In der ersten vollen Maiwoche treffen sich traditionell ca. 280 Trialer aus aller Welt um das härteste Mehrtagestrial der Welt zu bestreiten. Mit mehr als 100 jähriger Tradition eines der prestigeträchtigsten Trials die man fahren kann. Durch unerhört gutes Wetter im letzten Jahr waren die Startplätze in kürzester Zeit ausgebucht und wir konnten uns glücklich schätzen einen Platz bekommen zu haben. Wir, das sind 5 Deutsche Starter bei den SSDT, 4 davon aus Kerzenheim. Hendrik und Marvin Binder, Kolja Schmitt und ich, Jan Peters. Schon auf dem Weg in die Highlands sahen wir, dass die Moore wesentlich nasser und die Flüsse viel mehr Wasser hatten als im letzten Jahr. Und auch der Wetterbericht sagte Schottland typisches Wetter voraus. Am Montag, dem ersten Tag, wurden wir aus einer Mischung aus Regen und trockenen Fleckchen in die rund 120km Runde des Tages entlassen. Dienstag war dann einer der härtesten Tage die ich in Schottland erlebt hatte.

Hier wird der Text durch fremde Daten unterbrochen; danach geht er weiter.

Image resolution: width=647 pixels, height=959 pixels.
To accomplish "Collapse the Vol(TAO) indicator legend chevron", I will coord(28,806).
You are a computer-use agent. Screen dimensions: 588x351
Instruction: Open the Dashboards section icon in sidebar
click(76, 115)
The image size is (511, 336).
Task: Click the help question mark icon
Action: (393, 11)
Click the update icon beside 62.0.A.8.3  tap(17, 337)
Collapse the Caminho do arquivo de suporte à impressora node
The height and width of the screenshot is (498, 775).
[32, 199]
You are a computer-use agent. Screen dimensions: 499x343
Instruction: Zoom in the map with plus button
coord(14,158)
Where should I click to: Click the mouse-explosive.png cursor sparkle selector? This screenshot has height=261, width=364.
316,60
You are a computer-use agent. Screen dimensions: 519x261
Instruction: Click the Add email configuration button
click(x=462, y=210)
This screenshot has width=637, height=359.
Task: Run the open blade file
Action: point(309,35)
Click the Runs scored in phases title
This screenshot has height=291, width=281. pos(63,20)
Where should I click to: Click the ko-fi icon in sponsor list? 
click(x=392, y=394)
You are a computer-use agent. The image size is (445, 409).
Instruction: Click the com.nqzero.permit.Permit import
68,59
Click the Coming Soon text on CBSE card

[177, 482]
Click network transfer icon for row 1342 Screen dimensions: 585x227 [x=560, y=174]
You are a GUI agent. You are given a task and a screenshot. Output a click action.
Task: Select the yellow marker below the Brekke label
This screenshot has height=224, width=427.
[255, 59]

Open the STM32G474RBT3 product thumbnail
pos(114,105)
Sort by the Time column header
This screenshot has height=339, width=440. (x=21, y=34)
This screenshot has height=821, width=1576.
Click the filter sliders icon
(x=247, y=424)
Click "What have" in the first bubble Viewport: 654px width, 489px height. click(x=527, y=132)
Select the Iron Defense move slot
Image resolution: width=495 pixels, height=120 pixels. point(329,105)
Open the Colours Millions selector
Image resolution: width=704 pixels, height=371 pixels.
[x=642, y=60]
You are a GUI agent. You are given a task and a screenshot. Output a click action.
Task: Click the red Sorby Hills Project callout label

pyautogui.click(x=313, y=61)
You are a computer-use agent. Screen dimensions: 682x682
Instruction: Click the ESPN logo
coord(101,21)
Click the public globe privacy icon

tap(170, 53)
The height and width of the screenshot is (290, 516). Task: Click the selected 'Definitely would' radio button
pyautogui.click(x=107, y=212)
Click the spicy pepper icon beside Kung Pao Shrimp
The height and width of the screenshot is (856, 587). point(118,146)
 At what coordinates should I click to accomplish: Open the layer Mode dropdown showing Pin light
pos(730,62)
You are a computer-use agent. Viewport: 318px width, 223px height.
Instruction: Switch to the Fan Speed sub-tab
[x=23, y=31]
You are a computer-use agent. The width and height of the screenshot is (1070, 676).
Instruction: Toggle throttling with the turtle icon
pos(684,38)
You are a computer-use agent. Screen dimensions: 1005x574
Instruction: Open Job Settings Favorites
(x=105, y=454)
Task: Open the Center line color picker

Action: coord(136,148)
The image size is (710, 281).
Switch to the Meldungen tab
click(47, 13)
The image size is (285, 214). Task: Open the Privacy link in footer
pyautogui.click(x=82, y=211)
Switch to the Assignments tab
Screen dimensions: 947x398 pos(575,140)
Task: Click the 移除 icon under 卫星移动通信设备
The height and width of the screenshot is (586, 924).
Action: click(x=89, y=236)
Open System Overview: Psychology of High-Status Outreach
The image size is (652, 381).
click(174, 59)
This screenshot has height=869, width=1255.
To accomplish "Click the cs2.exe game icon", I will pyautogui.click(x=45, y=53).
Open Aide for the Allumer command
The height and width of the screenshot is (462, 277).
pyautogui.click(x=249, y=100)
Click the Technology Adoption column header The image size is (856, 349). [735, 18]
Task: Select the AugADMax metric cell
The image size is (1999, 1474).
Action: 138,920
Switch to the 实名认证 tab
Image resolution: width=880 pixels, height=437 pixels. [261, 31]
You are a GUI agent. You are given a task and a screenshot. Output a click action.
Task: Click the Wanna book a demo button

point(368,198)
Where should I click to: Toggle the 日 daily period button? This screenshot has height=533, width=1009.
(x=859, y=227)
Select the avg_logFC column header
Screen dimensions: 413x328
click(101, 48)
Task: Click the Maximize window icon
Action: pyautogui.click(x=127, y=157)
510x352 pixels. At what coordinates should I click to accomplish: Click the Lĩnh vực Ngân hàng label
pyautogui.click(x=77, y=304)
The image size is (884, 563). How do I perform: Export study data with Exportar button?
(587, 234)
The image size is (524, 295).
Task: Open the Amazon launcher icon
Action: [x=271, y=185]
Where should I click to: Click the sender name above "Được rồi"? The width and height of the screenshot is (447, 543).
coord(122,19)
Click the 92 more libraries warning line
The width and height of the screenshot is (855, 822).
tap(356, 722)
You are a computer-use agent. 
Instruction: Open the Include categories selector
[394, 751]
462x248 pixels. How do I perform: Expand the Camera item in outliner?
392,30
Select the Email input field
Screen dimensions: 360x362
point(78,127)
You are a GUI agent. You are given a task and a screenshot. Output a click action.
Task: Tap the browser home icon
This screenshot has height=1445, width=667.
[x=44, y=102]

Wir waren in der ersten Startgruppe, starteten also ab 7:30 und es hörte nicht auf zu Regnen bis wir 8h später wieder im Ziel waren. Dazu kam starker Wind und Mooretappen die einem viel abverlangten. Die Sektionen bei den Sixdays sind selten wirklich schwer und in der Regel völlig ungefährlich, aber nach langen Etappen im Moor, der kalte und dem teilweise hohen Wasser in den Flüssen doch schwer genug um einige Strafpunkte zu kassieren. Am Mittwochmorgen merkte ich schon, dass der Wind noch stärker geworden war und die Wolken tief hingen. Und zwar so tief, dass wir oben auf den Gipfeln der Highlands die Streckenmarkierung nicht mehr erkennen konnten. In einem Vierertrupp tasteten wir uns im dichten Nebel durch das Moor - das sind Erinnerungen die ich wahrscheinlich nicht so schnell vergessen werde. Doch auch dieser Tag ging vorbei und der Wind brachte einen Wetterwechsel, Donnerstag kam ab und zu die Sonne raus und machte auch den langen Freitag, mit seinen über 160km on und off-road erträglich. Das Level der Sektionen wird die Woche über kontinuierlich angezogen und so warteten Samstag einige knackige Prüfungen auf uns, doch am letzten Tag lässt man sich von so etwas nicht entmutigen und außerdem hatten wir herrliches Wetter! Man konnte sogar kurzzeitig die Jacke ausziehen. Endlose Mooretappen und steinige Singletrails über 30km machten den Tag außerdem zu einem echten Endgegner. Doch dann hatten wir es geschafft, wir kamen überglücklich an der letzten Sektion: “Town Hall Brae” im Stadtkern von Fort William an und hatten es geschafft! Die SSDT 2018 gefinished. Für mich sogar als erfolgreichster der Truppe auf Platz 45. Die Top 50 sind immer mein Ziel in Schottland und somit bin ich voll zufrieden mit meinem Ergebnis, und vor allem habe ich wieder viele Geschichten zu erzählen und meine Grenzen kennen gelernt. Die SSDT sind ein Trial die wirklich jeder Fahrer einmal erlebt haben sollte.